Since our life-changing home birth I've encountered so much more support than we imagined possible. I cannot believe how many friends and acquaintances have said, "I sure wish WE had seriously considered birthing our children at home." Obviously there is a slow shift being made in the birthing climate of America. But there are also many other comments we've heard like, "I'm glad it worked out for you," which I now see as such a pitiful way to view birth--like it's a matter of luck. But I know that's the reality for most people. If these critics knew the amount of time, prayer, and research we put into this decision and into the type of provider we selected, they might have to consider why EVERYONE doesn't invest that kind of time and prayer in their own birthing decisions. For us, the search was priceless and ultimately put us in far better control of our decisions. And beyond the stats and truths we uncovered during this journey, we discovered something far more valuable: faith. After asking for guidance, begging for deliverance, and recognizing our answer, I was overcome with a peace that I have to say I've never experienced after praying before--and as the preacher's daughter I've spent a good many years on my knees in prayer. It was amazing to simply ask and to find the undeniable peace we so desperately desired. So THIS is what answered prayer feels like. I understand that's not much of a factor in modern society, which makes me incredibly sad.
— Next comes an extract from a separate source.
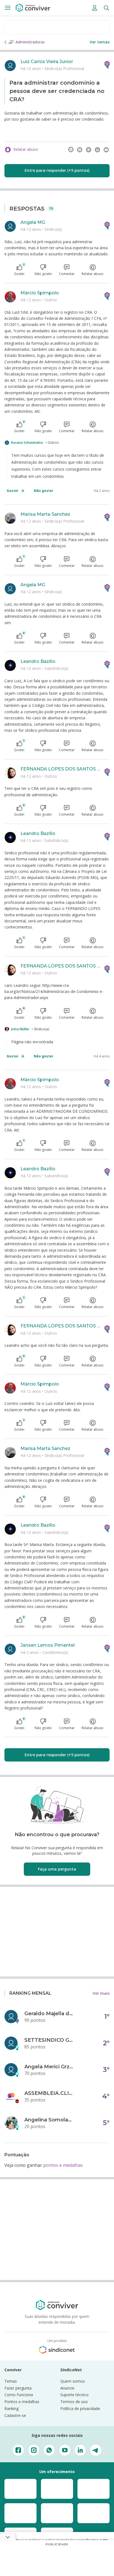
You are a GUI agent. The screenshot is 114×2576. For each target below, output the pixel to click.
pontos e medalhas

We've also had to endure a number of horrible birth stories where someone nearly died "even in a hospital birth" (the fetal and maternal monitors didn't discover there was a problem until it was too late). I'm never sure how to take this kind of response to the introduction of our new baby. If these tactics are in an effort to get me to debate the home vs. hospital issue, I'm not taking the bait. My decision isn't up for debate--especially with those who've invested little in the search for truth other than personal experience and hearsay. I can respect your birthing decision if you can respect mine.


Standing together, we can do so much more good for everyone, than we can by compartmentalizing each other and shredding on anyone who doesn't share our precise set of birth circumstances. Different does not have to equal wrong. But the way things are right now, fear is controlling the cards, and we need to put down our differences, and stand together for a set of choices in birth and baby care that puts the U.S. back up at least in the top 10, because when it all comes down...the choice between home and hospital is not the point. The point is that women and babies are dying in utterly unacceptable numbers, and they're dying because our social, medical, and economic systems are not supporting women.

And women are not supporting women either. So let's focus on what matters.